Opening Nights: Hail Caesar: Forbidden Oasis

Hail Caesar: Forbidden Oasis

Teatro ZinZanni, 222 Mercer St., 802-0015, $108 and up. Runs Wed.–Sun. Ends Jan. 26.

A five-course dinner + circus and vaudeville acts + audience-participation tomfoolery + the slenderest possible wisp of narrative: The TZZ formula never varies, but never palls, either, thanks largely to the emcees who juggle it all. Here Frank Ferrante returns as the flamboyant chef Caesar, a sort of omnisexual Liberace/Chazz Palminteri mashup. The sharpness and speed of his wisecracking improv skills are impressive, as would be expected from a performer who’s earned acclaim impersonating Groucho Marx.
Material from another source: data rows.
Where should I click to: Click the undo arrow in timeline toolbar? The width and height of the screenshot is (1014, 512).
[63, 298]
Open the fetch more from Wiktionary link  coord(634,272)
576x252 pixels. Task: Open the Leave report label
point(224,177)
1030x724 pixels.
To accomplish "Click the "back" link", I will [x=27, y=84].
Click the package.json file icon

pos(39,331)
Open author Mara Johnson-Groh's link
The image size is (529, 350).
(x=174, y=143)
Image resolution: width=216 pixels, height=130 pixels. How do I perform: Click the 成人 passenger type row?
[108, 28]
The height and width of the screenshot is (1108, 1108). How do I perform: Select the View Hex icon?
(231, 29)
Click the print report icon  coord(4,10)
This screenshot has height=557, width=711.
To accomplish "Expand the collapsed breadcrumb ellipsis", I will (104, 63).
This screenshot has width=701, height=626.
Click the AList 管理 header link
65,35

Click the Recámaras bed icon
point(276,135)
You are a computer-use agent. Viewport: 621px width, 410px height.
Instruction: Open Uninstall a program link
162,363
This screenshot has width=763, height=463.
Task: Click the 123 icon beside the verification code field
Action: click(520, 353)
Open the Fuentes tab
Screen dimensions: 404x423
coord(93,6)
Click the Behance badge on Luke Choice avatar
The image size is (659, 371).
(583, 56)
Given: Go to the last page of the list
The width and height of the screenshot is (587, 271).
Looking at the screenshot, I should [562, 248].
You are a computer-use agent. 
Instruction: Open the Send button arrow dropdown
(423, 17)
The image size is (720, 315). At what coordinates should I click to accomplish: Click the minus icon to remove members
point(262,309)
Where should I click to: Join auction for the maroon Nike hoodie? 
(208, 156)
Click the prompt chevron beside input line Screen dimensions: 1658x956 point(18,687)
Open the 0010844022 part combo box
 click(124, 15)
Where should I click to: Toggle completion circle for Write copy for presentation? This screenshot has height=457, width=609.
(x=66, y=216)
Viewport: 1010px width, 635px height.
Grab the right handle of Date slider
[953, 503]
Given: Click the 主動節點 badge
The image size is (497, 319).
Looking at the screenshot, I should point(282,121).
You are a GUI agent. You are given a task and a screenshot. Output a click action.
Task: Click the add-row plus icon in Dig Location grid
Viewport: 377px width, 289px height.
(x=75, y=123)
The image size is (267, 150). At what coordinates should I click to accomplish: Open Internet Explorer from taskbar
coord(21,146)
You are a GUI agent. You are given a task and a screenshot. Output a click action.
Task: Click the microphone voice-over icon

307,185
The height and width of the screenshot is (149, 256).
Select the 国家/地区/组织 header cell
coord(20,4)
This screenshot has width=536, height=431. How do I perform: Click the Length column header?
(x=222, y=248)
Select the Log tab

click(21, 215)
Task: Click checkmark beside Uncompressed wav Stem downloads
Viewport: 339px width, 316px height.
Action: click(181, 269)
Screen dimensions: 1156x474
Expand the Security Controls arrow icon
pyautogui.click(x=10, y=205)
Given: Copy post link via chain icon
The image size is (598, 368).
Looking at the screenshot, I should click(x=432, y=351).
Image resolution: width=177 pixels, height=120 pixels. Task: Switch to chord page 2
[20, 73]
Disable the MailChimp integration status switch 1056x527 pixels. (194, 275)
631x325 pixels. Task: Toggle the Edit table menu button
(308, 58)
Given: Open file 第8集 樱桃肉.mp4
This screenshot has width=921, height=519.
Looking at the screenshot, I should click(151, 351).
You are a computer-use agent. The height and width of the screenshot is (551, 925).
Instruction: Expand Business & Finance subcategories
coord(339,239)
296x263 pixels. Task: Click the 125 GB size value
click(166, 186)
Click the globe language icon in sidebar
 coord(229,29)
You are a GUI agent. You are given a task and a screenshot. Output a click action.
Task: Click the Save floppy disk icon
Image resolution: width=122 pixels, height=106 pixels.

The slinky Dreya Weber, equally skilled as an aerialist and singer, plays a resurrected Cleopatra. Vita Radionova, star of a dazzling how-is-that-even-possible hula-hoop routine, plays an Egyptian goddess in charge of a “love spice” that everyone’s after. Wayne and Andrea Conway Doba—in showboat parlance, a “general business team,” able in comedy, song, dance, character work, whatever’s required—provide the evening’s emotional heart with a tap-dance routine to “Top Hat, White Tie and Tails,” “Cheek to Cheek,” and (what song could more reliably make an audience mist up?) “Mr. Bojangles.” Les Petits Freres and the local Duo Madrona round out the cast and contribute energetic tumbling and trapeze performances.

Despite its mainstream commercial appeal, TZZ has gratifyingly managed to retain some of the louche scruffiness—not in execution, but in attitude—of the alternative cirque/burlesque world, the Moisture Festival and the like, that’s burgeoned in Seattle in recent decades. You pay a lot more than you might for a show at Re-Bar or the Pink Door, but the whole immersive experience still seems a bargain: You’re not just buying dinner and a show, but a lavish evening-length party.

And as usual, the food never disappoints. The highlight of chef Erik D. Carlson’s menu was an immense slab of succulent halibut that I wanted to curl up and nap on.